A lot of people contract HPV and have no symptoms at all, but two types of the virus — 6 and 11 — cause most cases of genital warts. We’ve also identified about a dozen types of HPV that can cause cancer, but most are caused by types 16 and 18. Cervical cancer is the type we usually think of being associated with HPV but it can also cause cancer in the vulva, vagina, penis, anus, mouth, and throat.
While the most common way to spread HIV is via intercourse, it can also be spread via contact with infected blood or through breastfeeding if the mother has an HIV infection. It’s important to note here that simply touching infected blood won’t result in an infection. There has to be some contact between the infected blood and your own blood like, for example, if you shared a needle for injecting drugs with someone who was HIV positive.
Molluscum contagiosum is an STI that I still don’t now how to pronounce correctly. But I do know what it is and how it’s spread, and that’s all that matters. Molluscum contagiosum is a skin infection that causes little (a bit smaller than a pencil eraser) flesh-colored bumps on your skin. It’s transmitted from skin-to-skin contact, including skin on the genitals.

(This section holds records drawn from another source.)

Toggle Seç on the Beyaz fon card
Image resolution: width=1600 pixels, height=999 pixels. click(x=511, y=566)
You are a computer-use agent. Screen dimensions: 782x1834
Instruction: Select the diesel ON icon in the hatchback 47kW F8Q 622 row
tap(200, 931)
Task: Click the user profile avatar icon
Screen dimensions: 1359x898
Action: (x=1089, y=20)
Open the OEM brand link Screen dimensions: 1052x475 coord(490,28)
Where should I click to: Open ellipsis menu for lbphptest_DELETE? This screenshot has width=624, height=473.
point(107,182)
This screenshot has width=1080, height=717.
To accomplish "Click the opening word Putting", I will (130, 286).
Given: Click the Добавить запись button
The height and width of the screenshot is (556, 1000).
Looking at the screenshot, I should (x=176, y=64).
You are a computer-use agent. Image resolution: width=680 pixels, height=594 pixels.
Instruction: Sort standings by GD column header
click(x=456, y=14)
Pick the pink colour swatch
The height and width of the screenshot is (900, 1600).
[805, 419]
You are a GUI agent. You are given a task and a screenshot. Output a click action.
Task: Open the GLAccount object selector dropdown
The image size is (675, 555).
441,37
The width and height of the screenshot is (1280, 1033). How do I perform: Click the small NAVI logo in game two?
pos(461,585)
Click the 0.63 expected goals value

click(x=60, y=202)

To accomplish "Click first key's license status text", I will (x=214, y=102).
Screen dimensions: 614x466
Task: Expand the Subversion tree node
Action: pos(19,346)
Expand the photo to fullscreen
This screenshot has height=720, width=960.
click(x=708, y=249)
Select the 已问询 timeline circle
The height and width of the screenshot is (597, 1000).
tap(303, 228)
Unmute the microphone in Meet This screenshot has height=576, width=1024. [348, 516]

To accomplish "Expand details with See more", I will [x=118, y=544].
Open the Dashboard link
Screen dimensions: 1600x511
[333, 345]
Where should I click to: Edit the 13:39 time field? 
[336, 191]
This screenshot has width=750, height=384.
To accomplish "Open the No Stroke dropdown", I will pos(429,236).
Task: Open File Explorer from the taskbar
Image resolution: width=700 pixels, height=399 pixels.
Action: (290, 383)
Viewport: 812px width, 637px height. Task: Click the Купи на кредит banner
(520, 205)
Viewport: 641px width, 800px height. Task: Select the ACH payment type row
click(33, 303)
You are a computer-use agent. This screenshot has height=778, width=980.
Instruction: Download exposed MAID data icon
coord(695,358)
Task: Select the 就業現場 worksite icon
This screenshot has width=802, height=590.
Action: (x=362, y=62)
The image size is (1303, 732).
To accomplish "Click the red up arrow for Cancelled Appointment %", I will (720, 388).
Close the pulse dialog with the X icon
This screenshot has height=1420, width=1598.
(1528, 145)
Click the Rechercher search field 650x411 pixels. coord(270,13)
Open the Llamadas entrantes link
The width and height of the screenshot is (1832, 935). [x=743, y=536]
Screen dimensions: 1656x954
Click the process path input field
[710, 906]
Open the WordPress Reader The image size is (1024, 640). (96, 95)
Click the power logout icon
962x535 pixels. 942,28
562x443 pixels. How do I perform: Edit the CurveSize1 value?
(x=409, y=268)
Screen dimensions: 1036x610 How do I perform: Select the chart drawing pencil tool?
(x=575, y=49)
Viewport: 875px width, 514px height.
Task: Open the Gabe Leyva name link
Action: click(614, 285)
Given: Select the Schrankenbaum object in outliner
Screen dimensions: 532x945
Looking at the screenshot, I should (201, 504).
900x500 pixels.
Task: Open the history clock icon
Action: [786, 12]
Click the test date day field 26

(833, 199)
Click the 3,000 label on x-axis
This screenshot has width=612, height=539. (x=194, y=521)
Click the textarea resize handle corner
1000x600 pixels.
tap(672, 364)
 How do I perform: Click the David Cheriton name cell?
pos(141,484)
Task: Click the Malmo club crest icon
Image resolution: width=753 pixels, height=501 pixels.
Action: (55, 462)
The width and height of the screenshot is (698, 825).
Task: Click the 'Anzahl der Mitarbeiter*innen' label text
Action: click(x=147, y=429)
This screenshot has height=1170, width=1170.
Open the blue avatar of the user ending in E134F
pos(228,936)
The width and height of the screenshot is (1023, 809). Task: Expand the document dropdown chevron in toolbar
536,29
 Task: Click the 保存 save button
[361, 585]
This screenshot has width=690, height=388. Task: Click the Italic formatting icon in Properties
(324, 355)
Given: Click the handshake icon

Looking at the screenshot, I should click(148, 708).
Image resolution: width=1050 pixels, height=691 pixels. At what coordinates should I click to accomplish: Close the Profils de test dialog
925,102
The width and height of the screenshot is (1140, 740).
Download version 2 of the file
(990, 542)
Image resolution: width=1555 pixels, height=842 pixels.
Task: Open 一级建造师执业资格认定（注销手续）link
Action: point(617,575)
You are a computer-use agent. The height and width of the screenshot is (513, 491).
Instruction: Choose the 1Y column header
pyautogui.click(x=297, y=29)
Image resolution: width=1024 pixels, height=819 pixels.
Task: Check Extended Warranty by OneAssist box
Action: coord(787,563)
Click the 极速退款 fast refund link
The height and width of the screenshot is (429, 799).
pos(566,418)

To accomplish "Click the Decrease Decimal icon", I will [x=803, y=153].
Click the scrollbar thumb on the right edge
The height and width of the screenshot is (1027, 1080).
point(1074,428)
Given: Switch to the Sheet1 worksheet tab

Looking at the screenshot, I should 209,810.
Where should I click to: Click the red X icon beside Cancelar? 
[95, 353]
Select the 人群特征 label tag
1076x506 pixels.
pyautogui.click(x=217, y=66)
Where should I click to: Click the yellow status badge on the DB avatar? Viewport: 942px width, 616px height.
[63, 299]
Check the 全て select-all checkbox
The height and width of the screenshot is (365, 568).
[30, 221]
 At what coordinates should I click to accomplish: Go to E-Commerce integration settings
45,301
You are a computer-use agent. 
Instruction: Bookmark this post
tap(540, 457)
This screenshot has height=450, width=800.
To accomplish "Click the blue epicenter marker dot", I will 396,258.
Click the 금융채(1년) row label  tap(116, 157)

However, it can also be spread from any other body part where it’s present or from “fomites,” which is a fancy word for inanimate objects (like a wet towel) that can carry a virus.
Unlike herpes, which can remain dormant in your body for years at a time, molluscum contagiosum only lives on the surface of the skin. So once the bumps go away, you won’t be at risk of spreading it anymore.
There are three types of hepatitis — A, B, and C. Hepatitis A is spread via oral contact with fecal matter, so if your sex play involves butt stuff, the person you’re playing with has it, and you put whatever was in or near their butt in your mouth, you could get Hep A.
Trichomoniasis — “trich” pronounced “trick” for short — is probably the most common STI that no one has ever heard of. It’s caused by a parasite that likes to hang out in sexual fluids. You can spread it via intercourse but also by sharing sex toys, touching your or your partner’s genitals with infected fluids on your hands, or vulva-to-vulva contact. Like HPV and herpes, people might not show symptoms of trich, even if they’re infected, but if they do show symptoms, they might include irritation of the vulva or vagina or a urethral infection.
Pubic lice — sometimes referred to as “crabs” because they legit look like tiny crabs if you look at them under a microscope — are little bugs that hang out in your pubic hair. They’re spread by rubbing up against someone who has them. (So, yup, this is an STD you can get from dry humping!)
Syphilis is spread by direct contact with a syphilis sore, which can pop up around the genitals, the anus, in the vagina, in the rectum, or in or around the mouth. You can’t get syphilis if a person with syphilis doesn’t have a current sore, but because they can hide inside the body, you might not always know whether or not a person has syphilis.
Let untreated, syphilis can cause multiple organ failure, including of the brain and eyes, and even death. Luckily, it can be treated with antibiotics, but this isn’t a disease to be taken lightly.
So there you have it — eight STDs and STIs that can be transmitted without intercourse. While you can greatly lower your risk of contracting some of these illnesses by using condoms and other barrier methods, there’s no way to protect yourself 100 percent from skin-to-skin transmission if you’re sexually active. But there’s no way to protect yourself 100 percent from the common cold, either. So, you know — perspective.